Start

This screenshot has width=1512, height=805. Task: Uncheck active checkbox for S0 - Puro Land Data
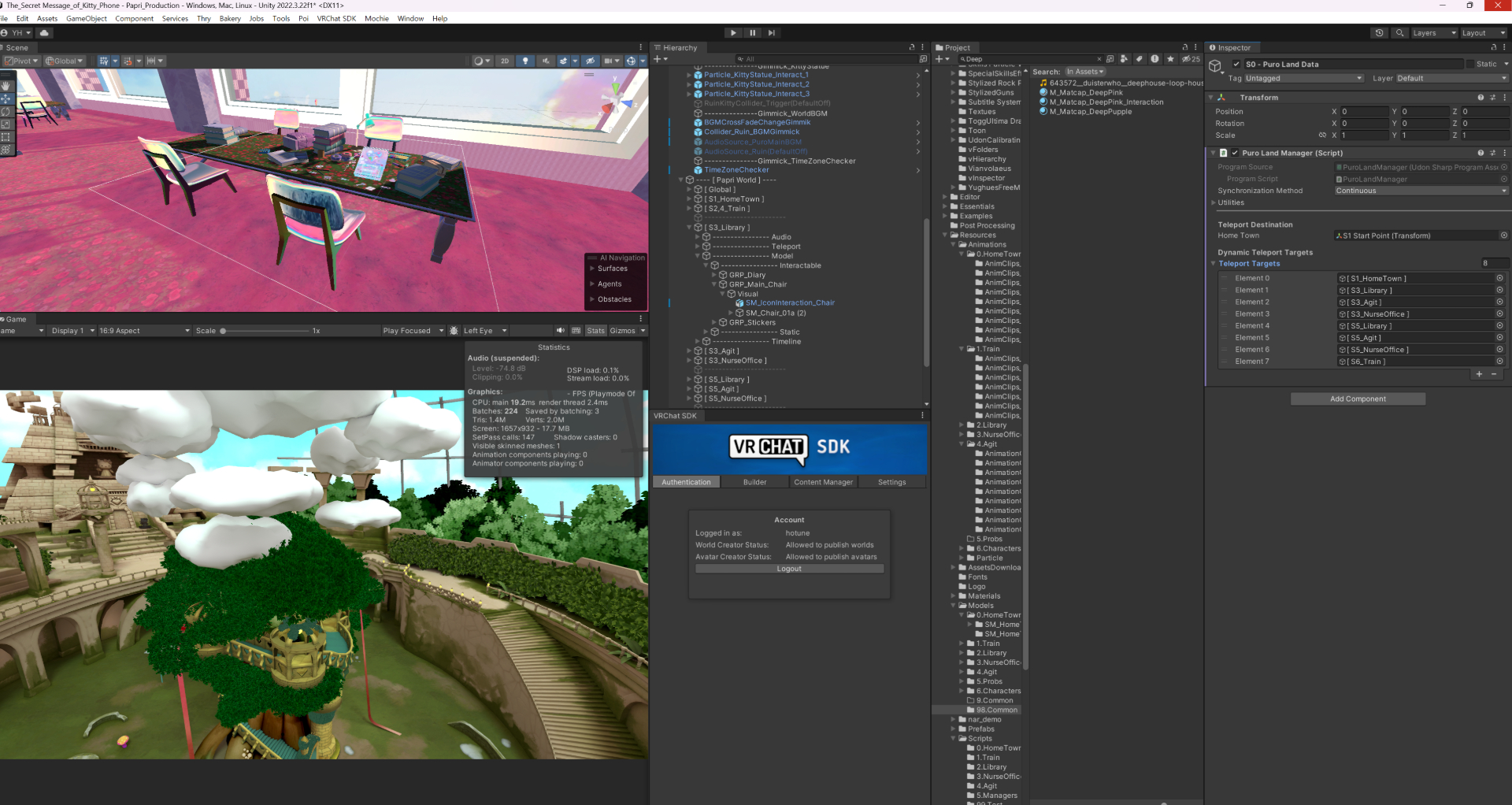tap(1236, 65)
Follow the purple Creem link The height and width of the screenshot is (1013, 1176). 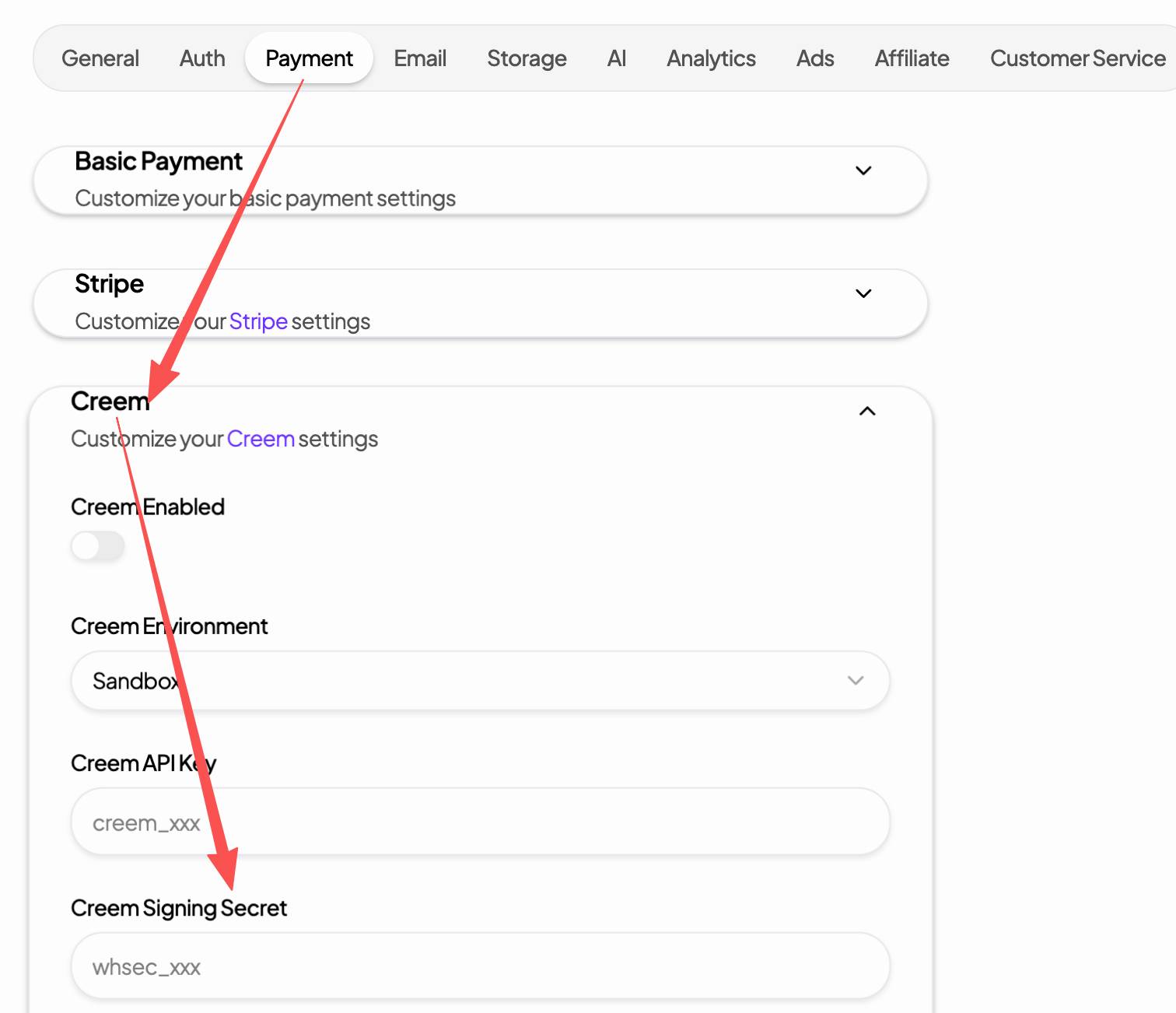(261, 439)
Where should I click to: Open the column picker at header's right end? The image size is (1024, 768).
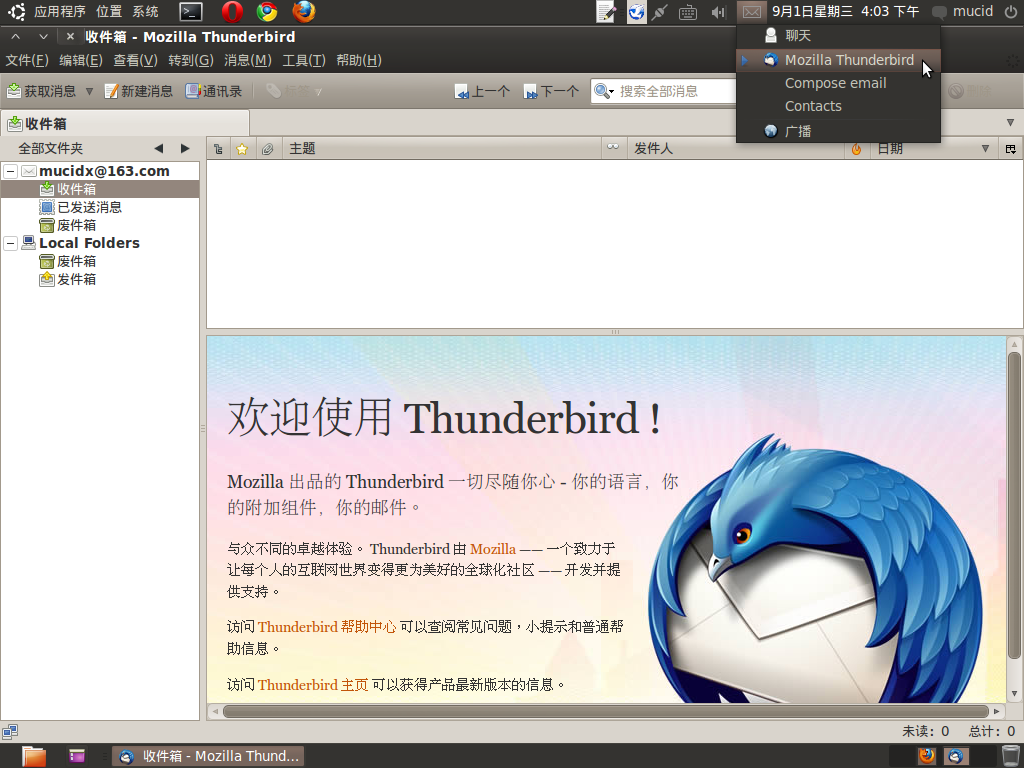(x=1010, y=149)
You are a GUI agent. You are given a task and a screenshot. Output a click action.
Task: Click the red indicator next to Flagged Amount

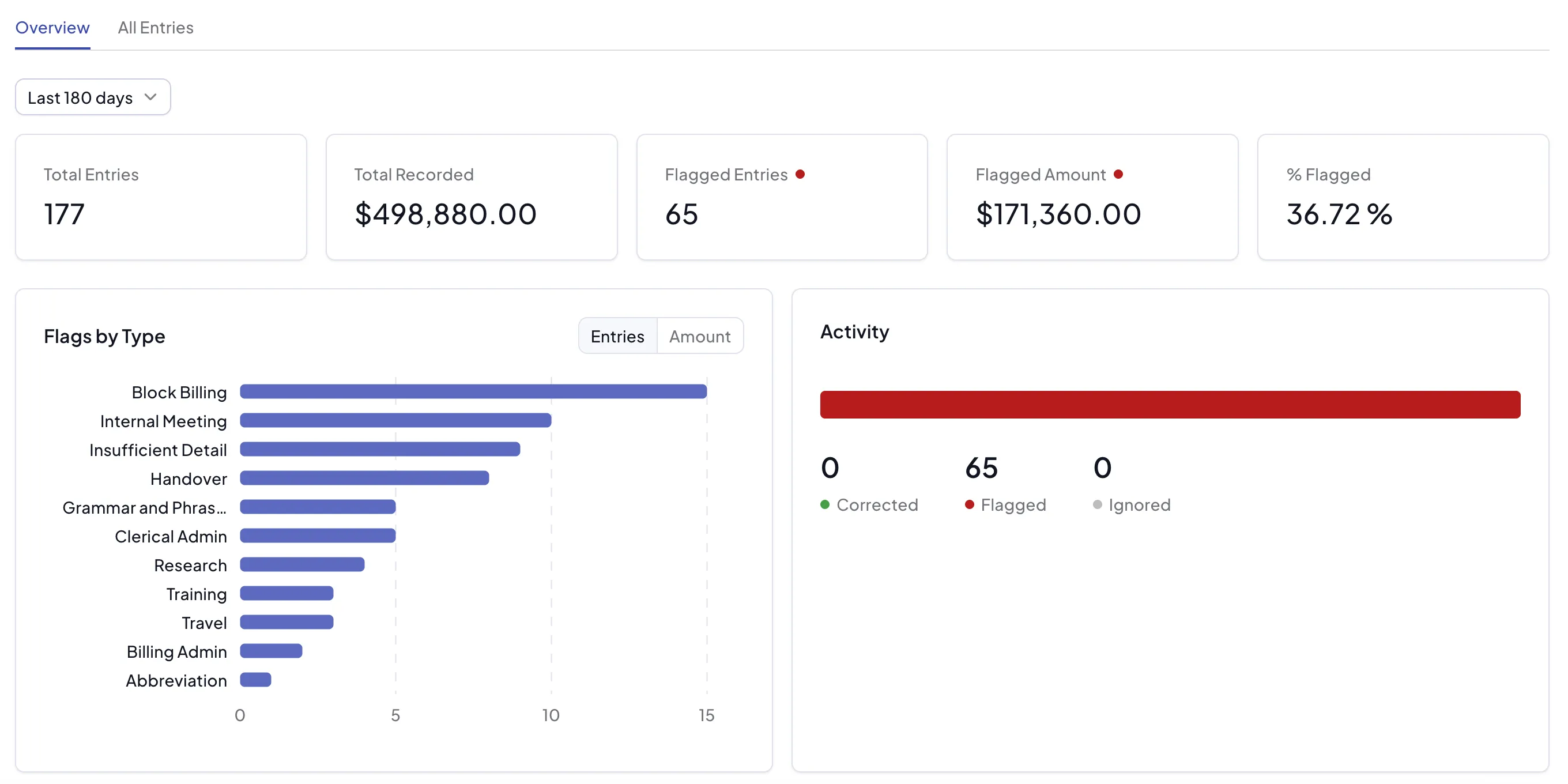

End

[EXERCISE DESCRIPTION]
Format the material as a numbered list, beginning with the line that contains "Where should I" and running through the end of the material. Leave out blank lines and pictures.

[EXERCISE RESPONSE]
1. Where should I click to: Open the column picker at header's right end? The image size is (1024, 768).
2. (x=1010, y=149)
3. You are a GUI agent. You are given a task and a screenshot. Output a click action.
4. Task: Click the red indicator next to Flagged Amount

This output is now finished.